(A block of data):
═══

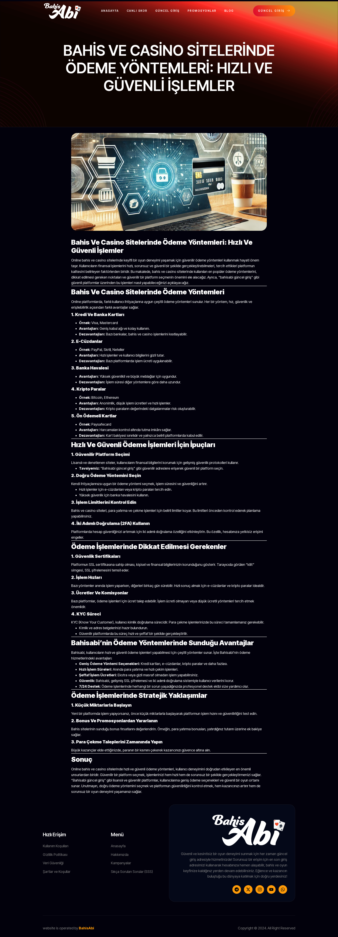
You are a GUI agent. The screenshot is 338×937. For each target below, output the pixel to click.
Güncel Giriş (167, 10)
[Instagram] (259, 889)
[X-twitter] (248, 889)
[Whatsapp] (283, 889)
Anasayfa (110, 10)
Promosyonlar (202, 10)
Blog (229, 10)
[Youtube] (271, 889)
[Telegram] (236, 889)
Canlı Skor (137, 10)
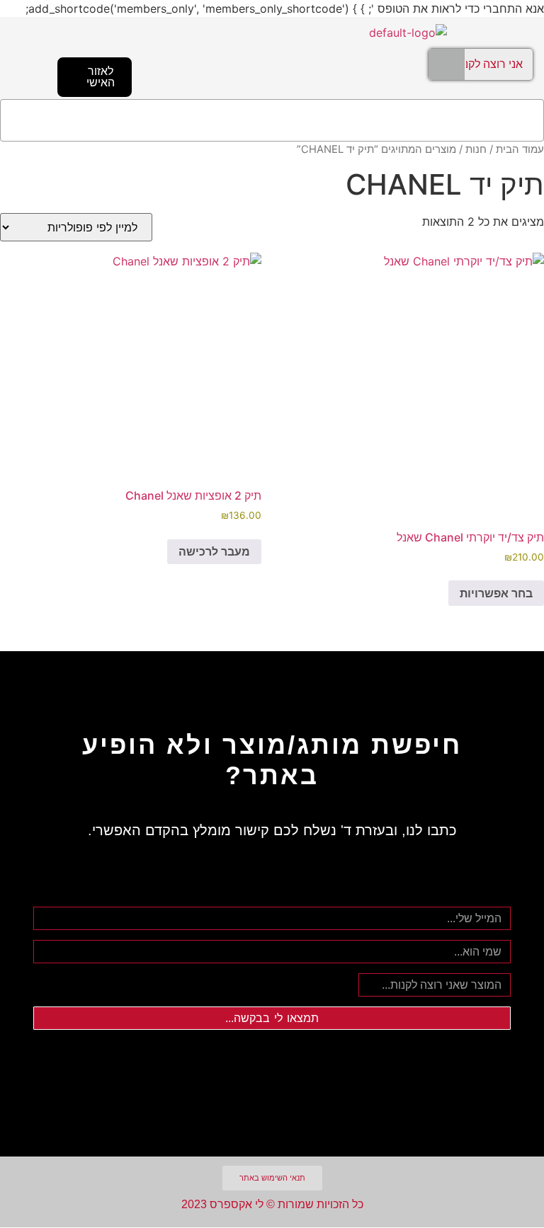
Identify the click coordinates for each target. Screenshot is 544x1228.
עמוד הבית (520, 149)
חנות (476, 149)
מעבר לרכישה (214, 551)
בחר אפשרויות (496, 593)
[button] (272, 120)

═══

(Objective):
How many rows in the data block above contain the string "target"? Case counts. Reply with the number only.

(The output):
2